# Murray’s Brewery Port Stephens



## knot_gillty (4/1/18)

I’ve just moved on from a 10 day holiday in the Port Stephens area and on recommendation from a few members here I went to Murray’s for a beer. We were there about 4 days ago so I can’t recall exactly how everything was but I know if I’d have another or not. 







Firstly, it was single handedly the BEST burger I have ever eaten!! From memory it was the Fred manBurger or something like that. Holy shit was it good! Other meals consumed by the others also looked and tasted sensational. But that burger..... WOW!

A few days prior I tasted their XPA. It was as described, quite tropical with mainly a passionfruit taste with a nice hoppy ending. I also tried their Whale Ale, had a mouthful of my mates beer for a taste. 

Whale Ale. While not as creamy tasting as the first mouthful I tried it was still quite a pleasant drop. Definitely could’ve had a couple of these. 






Angry Man. Another Ale. Was ok but wouldn’t have more than one. Not the worst beer I’ve had but I just wasn’t a fan personally. The other guys who tried mine didn’t mind it but it just wasn’t to my taste. 






Mango Beer. This was great. Not sure what style beer they mixed it with (they wouldn’t say) but it’s a mango sauce type thing with a beer poured over it and stirred in. Had 3 of these....






I also tasted their cranberry (same style and beer as their mango), it was nice. 
Tried their Dark Knight. Quite nice. A nice chocolate taste early. Can’t really remember much else. 

All in all it was a great couple of hours had there. The place looks awesome, serves sensational food and beer and their merchandise isn’t too bad either. I did want to get one of their growlers just so I could also get their growler stubby holder, looked cool as ****!! I ended up just getting a normal stubby holder and a singlet. 

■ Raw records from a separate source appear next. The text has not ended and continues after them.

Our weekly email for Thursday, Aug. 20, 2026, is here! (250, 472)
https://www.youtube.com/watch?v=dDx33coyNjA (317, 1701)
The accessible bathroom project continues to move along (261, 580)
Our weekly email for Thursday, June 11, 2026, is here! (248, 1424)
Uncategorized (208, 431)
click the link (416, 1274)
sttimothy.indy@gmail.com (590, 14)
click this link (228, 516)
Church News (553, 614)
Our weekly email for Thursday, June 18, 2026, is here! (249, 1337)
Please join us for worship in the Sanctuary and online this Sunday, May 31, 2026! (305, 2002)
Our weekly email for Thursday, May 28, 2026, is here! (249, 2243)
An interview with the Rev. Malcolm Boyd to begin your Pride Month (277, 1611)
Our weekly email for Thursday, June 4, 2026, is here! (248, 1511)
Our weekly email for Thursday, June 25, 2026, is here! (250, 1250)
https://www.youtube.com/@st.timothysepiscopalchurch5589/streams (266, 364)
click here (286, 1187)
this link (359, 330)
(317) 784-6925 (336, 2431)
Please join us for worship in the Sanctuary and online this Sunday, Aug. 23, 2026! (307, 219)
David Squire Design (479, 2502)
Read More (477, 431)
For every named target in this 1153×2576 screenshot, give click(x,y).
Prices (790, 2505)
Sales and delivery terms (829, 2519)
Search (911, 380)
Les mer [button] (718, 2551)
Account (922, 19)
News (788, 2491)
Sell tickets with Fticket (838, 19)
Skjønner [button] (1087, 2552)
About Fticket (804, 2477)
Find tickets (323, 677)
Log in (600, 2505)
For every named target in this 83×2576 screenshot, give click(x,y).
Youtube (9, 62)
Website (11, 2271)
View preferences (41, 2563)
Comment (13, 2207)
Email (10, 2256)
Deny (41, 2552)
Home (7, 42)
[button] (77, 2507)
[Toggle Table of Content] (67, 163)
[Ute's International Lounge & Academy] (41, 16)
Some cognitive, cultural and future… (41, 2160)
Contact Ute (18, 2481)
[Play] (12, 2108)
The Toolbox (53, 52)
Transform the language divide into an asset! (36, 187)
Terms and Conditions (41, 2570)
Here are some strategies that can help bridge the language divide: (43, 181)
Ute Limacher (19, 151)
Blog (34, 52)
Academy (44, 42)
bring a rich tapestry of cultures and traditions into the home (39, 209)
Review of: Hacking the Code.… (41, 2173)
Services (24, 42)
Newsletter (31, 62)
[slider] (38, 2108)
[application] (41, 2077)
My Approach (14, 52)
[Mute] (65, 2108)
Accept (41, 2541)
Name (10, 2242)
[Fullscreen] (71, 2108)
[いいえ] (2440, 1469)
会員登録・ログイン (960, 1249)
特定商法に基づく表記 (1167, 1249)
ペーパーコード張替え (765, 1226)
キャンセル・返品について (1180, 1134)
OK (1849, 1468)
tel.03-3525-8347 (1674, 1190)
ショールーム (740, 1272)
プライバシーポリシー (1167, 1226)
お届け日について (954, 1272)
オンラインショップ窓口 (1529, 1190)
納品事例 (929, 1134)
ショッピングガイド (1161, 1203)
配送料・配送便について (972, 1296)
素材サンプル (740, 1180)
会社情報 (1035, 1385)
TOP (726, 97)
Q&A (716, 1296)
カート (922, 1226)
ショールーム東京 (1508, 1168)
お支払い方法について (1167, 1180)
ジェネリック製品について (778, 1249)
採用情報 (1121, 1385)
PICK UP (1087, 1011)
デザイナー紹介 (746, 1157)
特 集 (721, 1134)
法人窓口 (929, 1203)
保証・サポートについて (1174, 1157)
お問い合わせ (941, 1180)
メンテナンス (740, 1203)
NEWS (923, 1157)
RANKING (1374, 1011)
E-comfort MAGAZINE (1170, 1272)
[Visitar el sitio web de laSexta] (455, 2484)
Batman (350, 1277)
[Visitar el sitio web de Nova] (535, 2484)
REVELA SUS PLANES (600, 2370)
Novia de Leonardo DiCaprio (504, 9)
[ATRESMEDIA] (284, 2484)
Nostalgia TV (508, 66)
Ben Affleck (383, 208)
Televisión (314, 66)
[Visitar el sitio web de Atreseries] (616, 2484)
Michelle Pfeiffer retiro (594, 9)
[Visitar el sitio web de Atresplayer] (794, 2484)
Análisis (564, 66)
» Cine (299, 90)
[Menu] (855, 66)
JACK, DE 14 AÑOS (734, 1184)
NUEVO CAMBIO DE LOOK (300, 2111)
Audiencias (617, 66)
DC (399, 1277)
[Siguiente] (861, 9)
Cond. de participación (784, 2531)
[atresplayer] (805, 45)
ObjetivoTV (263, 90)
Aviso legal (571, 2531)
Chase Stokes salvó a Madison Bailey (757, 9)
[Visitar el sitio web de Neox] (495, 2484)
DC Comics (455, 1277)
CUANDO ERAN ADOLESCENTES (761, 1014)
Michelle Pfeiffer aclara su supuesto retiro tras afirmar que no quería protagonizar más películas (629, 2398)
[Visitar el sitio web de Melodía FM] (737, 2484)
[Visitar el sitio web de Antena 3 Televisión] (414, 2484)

Loved the pipe work for their taps too, very industrial. Bar is in a shipping container, looked perfect.


----------



## goldstar (4/1/18)

I hope you had fun up in the Bay. Us locals are lucky to have Murray's right on our doorstep. They've only just opened up the new outside eating area/'beer garden', which looks good. Cheap Growler fills from 4-6 on a Friday too.


----------



## Bribie G (4/1/18)

My favourites are the Whale Ale - that got me started on American Wheats - and the Moon Boy Golden Ale. They, and Four Pines pale ale were my go to beers when in Newcastle. I see they are still using mainly NZ hops, makes a distinct difference from a lot of craft breweries who just hit em with a heap of Simcoe, Amarillo and the usual old suspects.


----------



## knot_gillty (4/1/18)

goldstar said:


> I hope you had fun up in the Bay. Us locals are lucky to have Murray's right on our doorstep. They've only just opened up the new outside eating area/'beer garden', which looks good. Cheap Growler fills from 4-6 on a Friday too.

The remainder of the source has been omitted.